The benefits I get from living rural:
...Elbow room. I don't have to live right up against my neighbor. In the past I've lived in a row home. I also lived in a small one room apartment. Neither experience was pleasant as far as I am concerned. Give me space!
...Escape from human noise. City life was nothing but human generated noise 24 hours a day.
...Listening to nature sounds. "Noise" to a city dweller is night time crickets, morning bird song. To a county gal, they're soothing music.
...Beautiful night skies full of billions of stars and an incredible Milky Way. One just doesn't get to see them when living in a city. Country night skies are amazing.
...The ability to handpick fresh vegetables just before making dinner. The flavor can't be matched by any supermarket or even farmers market produce. Same goes for the fruits I grow. I just tried freshly picked cauliflower this past month for the first time and it was remarkable.
...Being able to eat lots of chemical-free food that I've grown myself. I'm so off of chemical foods now that I don't feel all the well when I eat them. A fast food meal would make me feel poorly for hours.
...Not breathing in vehicle exhaust and chemical laden dust. Ok...ok..ok...I breath in SO2 from the worst polluter in the USA, our erupting volcano. But I'd rather be around this than those weird toxic chemicals found in the cities. I once took a walk around a down big city on a drizzly day. I saw that I had red, splotchy chemical burns on my lower legs afterward. Yikes!
...The view outside the windows. Flowers. Wildlife. Trees. Scenery. Nature.
...Clean snow that's really white! As a kid growing up in the city, it took a while to realize that snow didn't naturally have a grey dusting on top. So ok.....you noticed that I mentioned snow and I'm in Hawaii. Yeah, I don't get snow on my farm, but it does snow atop our mountains. And anyway, I used to live in places where it snowed each winter.
...#1 for me : living a less stressful life. It's a slower, less complicated lifestyle in the countryside that I've come to prefer.
The downside of living rural:
...Spotty Internet. I live beyond the area where cable Internet or broadcast signals exist. So it's either satellite, dial up, or cellphone connection Internet. I'm using a cellphone signal, and that tends to come and go.
...Spotty cellphone coverage. It comes and goes, but at least I get it. 12 years ago I had to run around my driveway looking for that elusive sweet spot so that I could make a quick, very short phone call. It's a tad better now that we have a signal booster.
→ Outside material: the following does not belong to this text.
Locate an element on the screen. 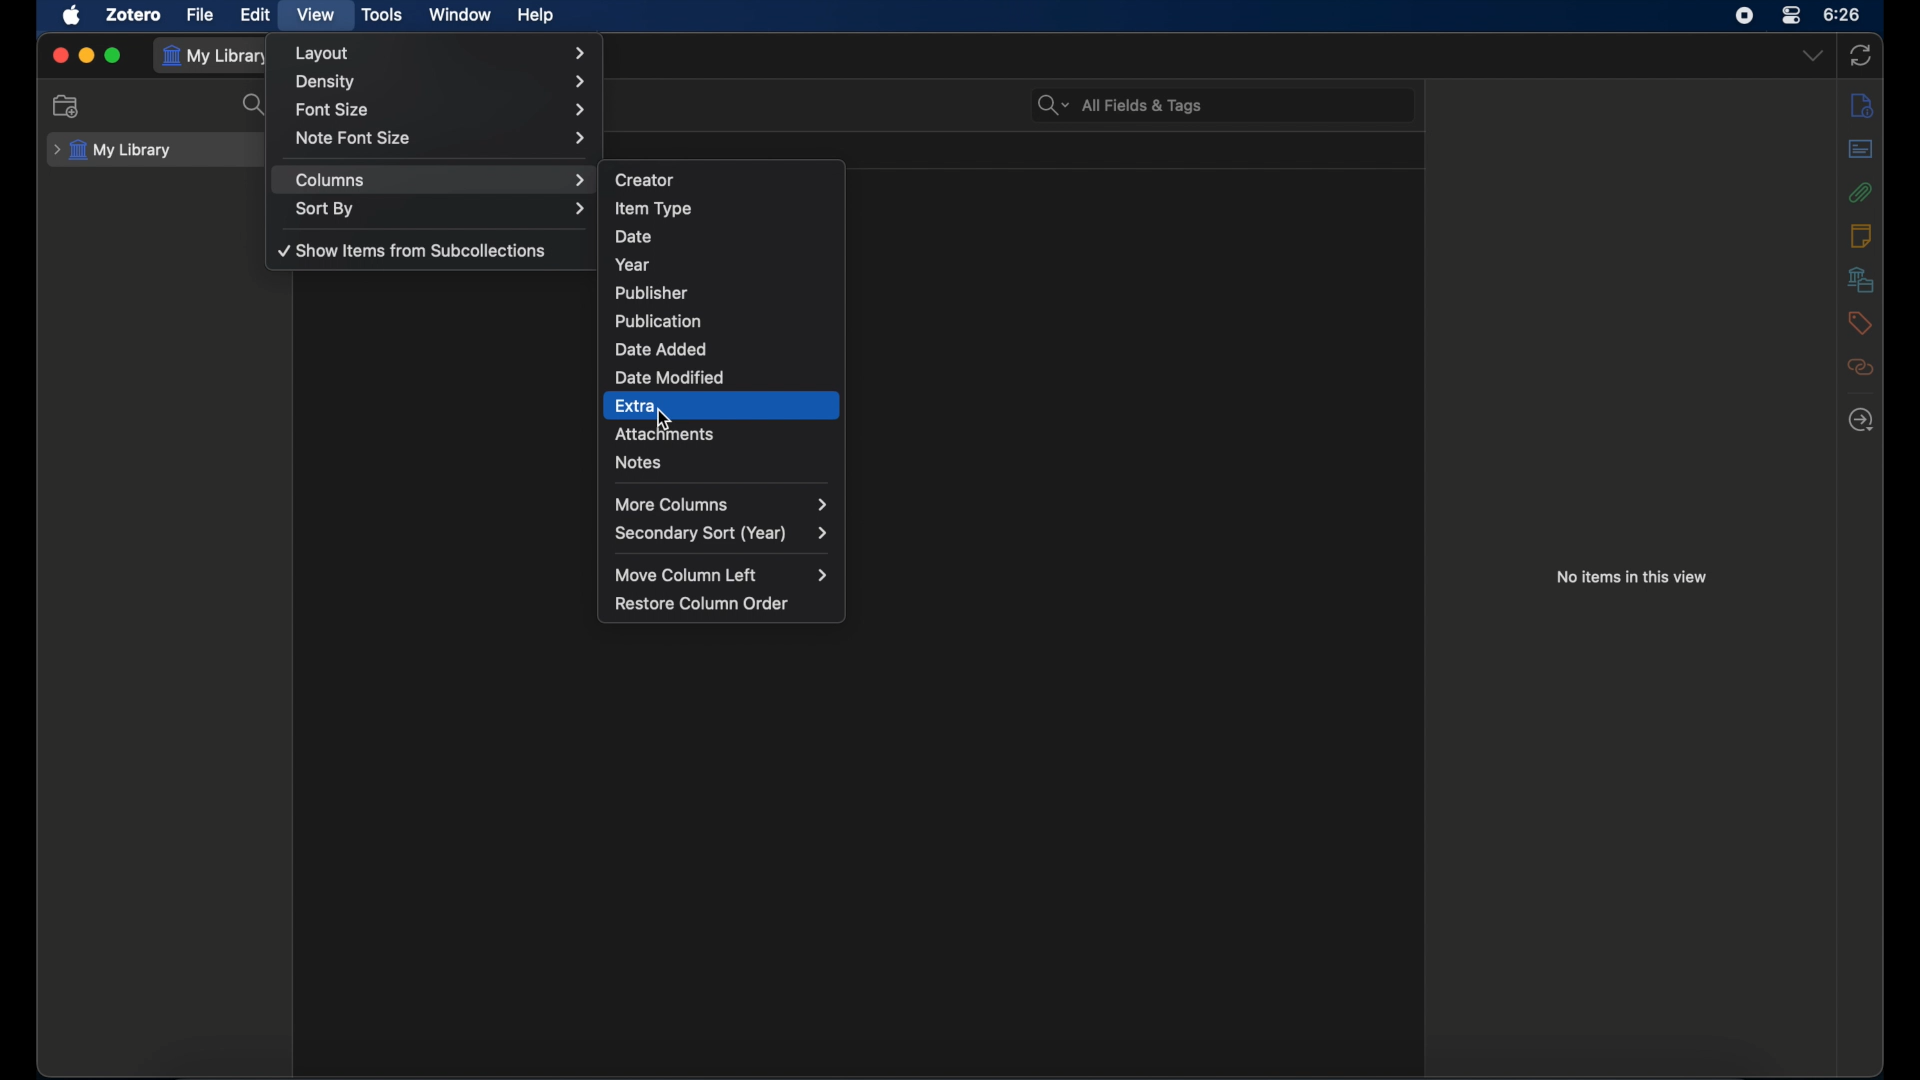  control center is located at coordinates (1792, 15).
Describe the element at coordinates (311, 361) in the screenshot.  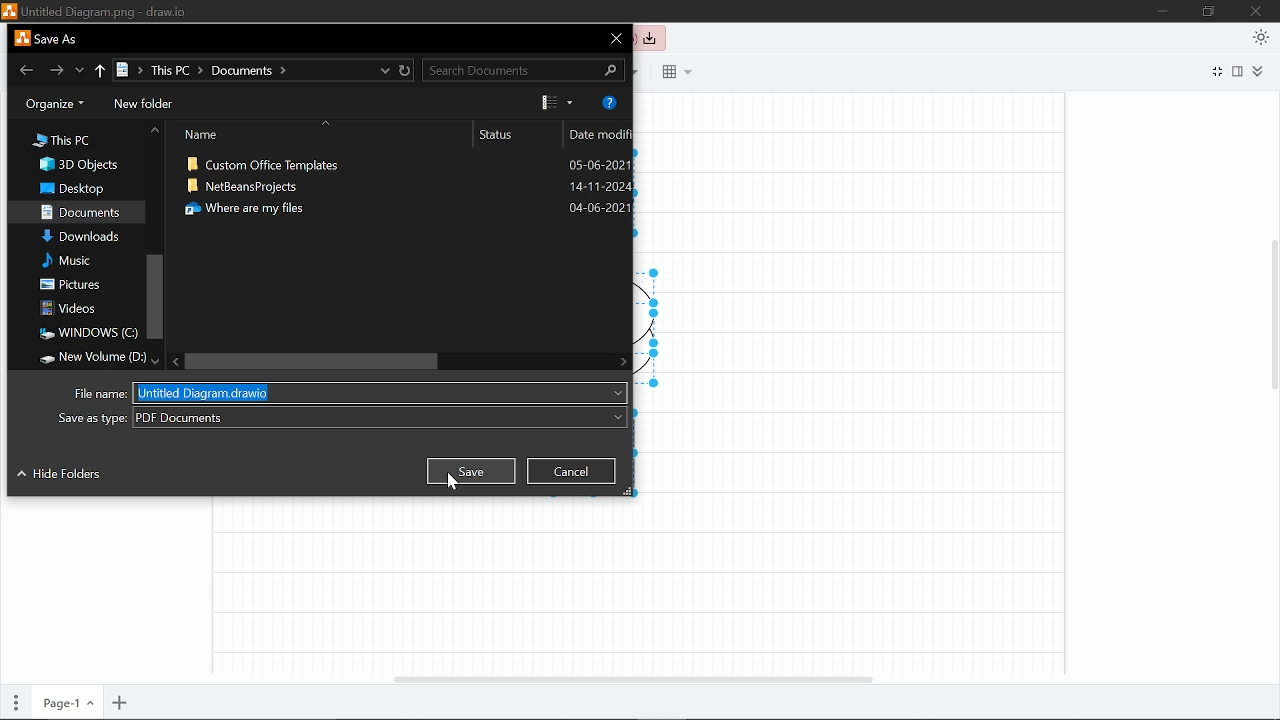
I see `Horizontal scrollbar for files in "Documents"` at that location.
...No cable TV in my area. That's just fine with me since I haven't watched TV since moving here, other than the occasional show over at a friend's house.
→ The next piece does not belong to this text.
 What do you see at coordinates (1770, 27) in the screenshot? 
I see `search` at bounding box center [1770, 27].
...There are certain things that I can't buy without driving 1 1/2 to 2 hours. Things like shoes, socks, underwear. Thankfully there's Amazon Prime.
...Services are often hours or days away. I can drive 2 hours to get most services and reach the government offices. But the appliance repairman may not be coming to my area for days. I'd just have to wait. In fact, one time my clotheswasher stopped working with a tub full of wet clothes. There was no way I could get the lid open. Those clothes were moldy and beyond saving by the time the repairman arrived.
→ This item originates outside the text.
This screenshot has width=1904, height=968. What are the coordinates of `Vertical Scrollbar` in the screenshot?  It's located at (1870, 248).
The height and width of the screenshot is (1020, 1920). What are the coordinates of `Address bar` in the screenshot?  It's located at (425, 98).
...Not much choice in restaurants, doctors, dentists, other service providers.
...Also not much choice of stores, no movie theaters, no live theaters, no night entertainment.
...No night life. Well, not quite true. Night life is reading a book or browsing the Internet then going to bed by 9.... actually 8 in my case.
...Roosters crowing and dogs barking, neither of which bothers me anymore. But they took some getting use to.
...More insects. I don't recall seeing much in the way of mosquitos or other insects when living in the city. Of course, insects are just a fact of life in the tropical countryside. I don't get hysterical if I pick up a can of something and discover that a monster sized cockroach was using it as a hiding place. And you know, ants don't taste all that bad afterall.
...Owning a vehicle is almost mandatory out in the countryside. In cities, one can use buses, taxis, trains, and shuttles. Bicycles and scooters often satisfy some of the transportation need. When I left the city, I had to buy a car and earn more money to pay for maintenance, gasoline, insurance registration, etc. And if I took it to the city, then parking was not only expensive, but often challenging to find. Way out in the country, not having a vehicle simply isn't an option for me. While I'd love to have a horse and buggy, that isn't going to happen around here.
...Hospital is far away. Around here, a super emergency means a very expensive helicopter ride of which insurance pays very little of the bill. When living real rural, one has to accept that there's no hospital within 20-30 minutes.
...And this is downside that really bugs me --- I'm far away from the agricultural courses and other events. Every event is at minimum of 1 1/2 hour drive away. Then there's that drive home afterward when it's dark and I'm tired. As a result I miss out on just about all of them. It has to be a really good event for me to put the effort out and be willing to pay for an overnight hotel stay and meals, the gas for the truck, and a caretaker to tend to my livestock until I get back home. And while the event may be advertised as being free, it costs me a bundle.